If that's your critique of the private sector, what about governments? I agree that those things are problems, but we're not comparing to an ideal state -- we're comparing to another deeply flawed thing. At least individual choice gets me something in the private sector.


For me “bad actors” includes all bad actors—-whether commercial, governmental or otherwise. They are all potential snake pits and they need to be scrutinized. :-)

But they are what we have to work with. To me it is irrational to refuse to use part of the toolkit (laws and regulation) because ideology.

Mandatory radical transparency is probably a part of any effective mitigation strategy.

We have to be realistic. The “system” cannot be perfected, and trying will cause horrible unintended consequences. It will always be gamed. There will always be charismatic sociopaths and selfish assholes. There will always be injustice and suffering.

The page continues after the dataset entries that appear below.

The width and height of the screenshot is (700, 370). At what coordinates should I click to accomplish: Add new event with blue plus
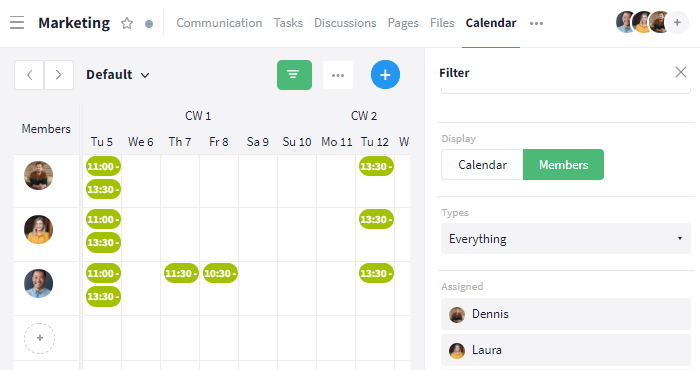(385, 75)
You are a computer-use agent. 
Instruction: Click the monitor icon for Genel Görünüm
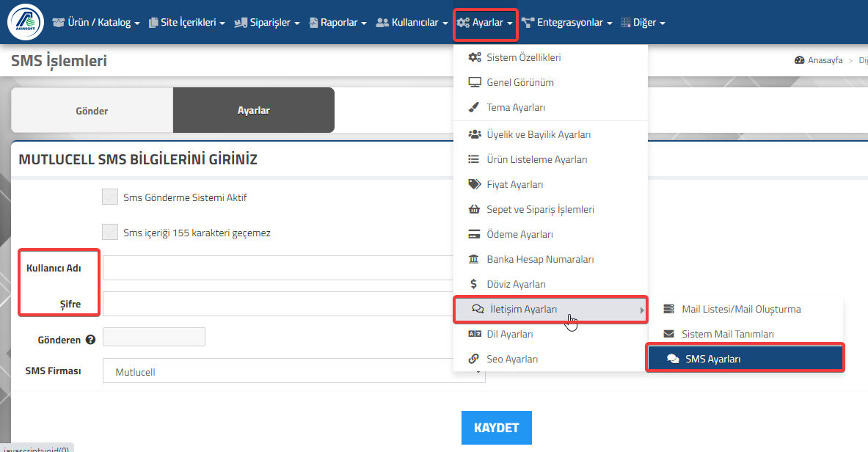[475, 82]
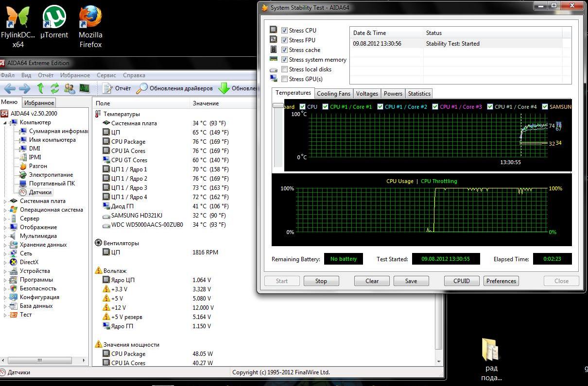Enable Stress GPU(s) checkbox
Viewport: 588px width, 386px height.
point(284,79)
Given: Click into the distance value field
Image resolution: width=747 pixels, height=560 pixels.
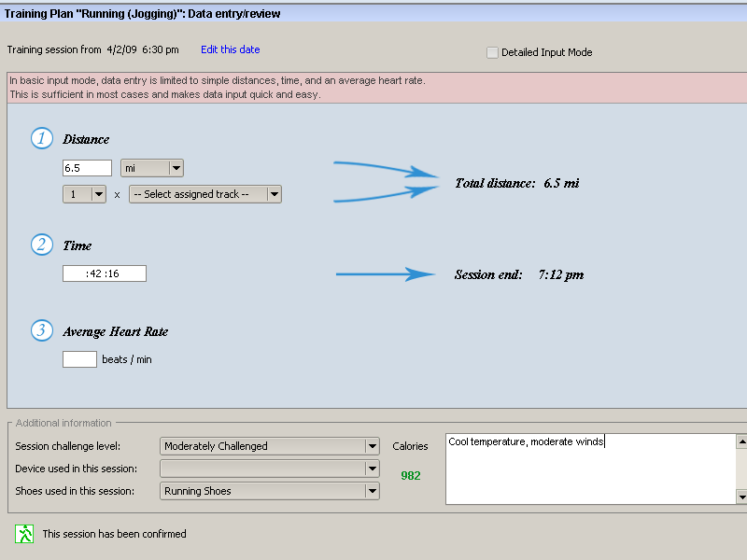Looking at the screenshot, I should [88, 168].
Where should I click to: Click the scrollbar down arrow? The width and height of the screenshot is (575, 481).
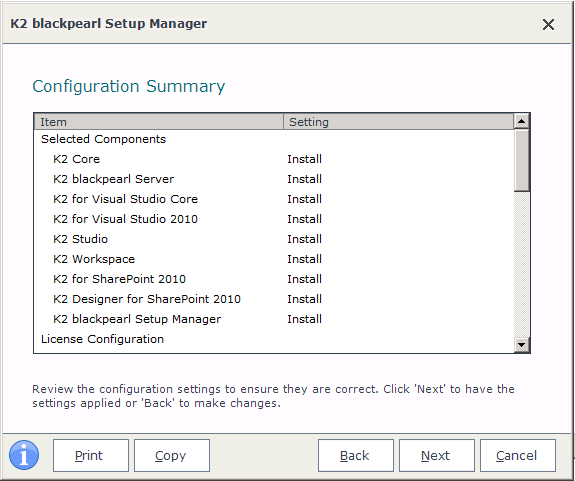[521, 345]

But we can try to use the available tools judiciously to keep their negative impact down to an acceptable level.


But how many of the companies that you’ve boycotted are conducting business as usual? Isn’t that the real analog of voting out a government? A single person’s boycott is a drop in the bucket in the same way that a single person’s vote is.


A single person's vote has zero real impact whatsoever unless it's the one that changes the outcome, while each additional business boycotter increases the impact to the company.


> My personal success with voting out governments is zero, but my success in boycotting corporations is pretty high. Occasionally others have stopped using them as well and they've stopped having a large effect on my life.

This isn't even close to an apples-to-apples comparison. You interact with many more corporations than governments. Most of the corporations you interact with have some competition; most of the governments you interact with don't. And voting out a government is hardly the analogue of boycotting a corporation: what's your success rate with voting at all vs your success rate in getting a corporation's board replaced?


The word all your respondents are looking for to explain the flaw in your reasoning is "externality".


Governments impose negative externalities as well, and in a way that has just as little accountability (often on behalf of corporations).


It is extremely difficult to opt out of Facebook and Google. I have no beef with Microsoft, but many workers can't boycott them because they're required to use them for work.


Being forced to use a product at work is one thing, but is it really that difficult to opt out of Facebook and Google in one's personal life? Unless one needs to advertise a personal business or something, the former is as easy as deleting your account, and you can drop most of the latter's services in minutes (just use DDG/protonmail/openstreetmap/etc instead). Obviously if you have an Android phone that's another step.

All I'm saying is it can be done, and it needn't be all or nothing: one can proceed in whichever increments make the most sense.


Both companies track you unless you're extreme with ad and tracking blockers.


Yeah, they do. But it can still be meaningful to boycott the services.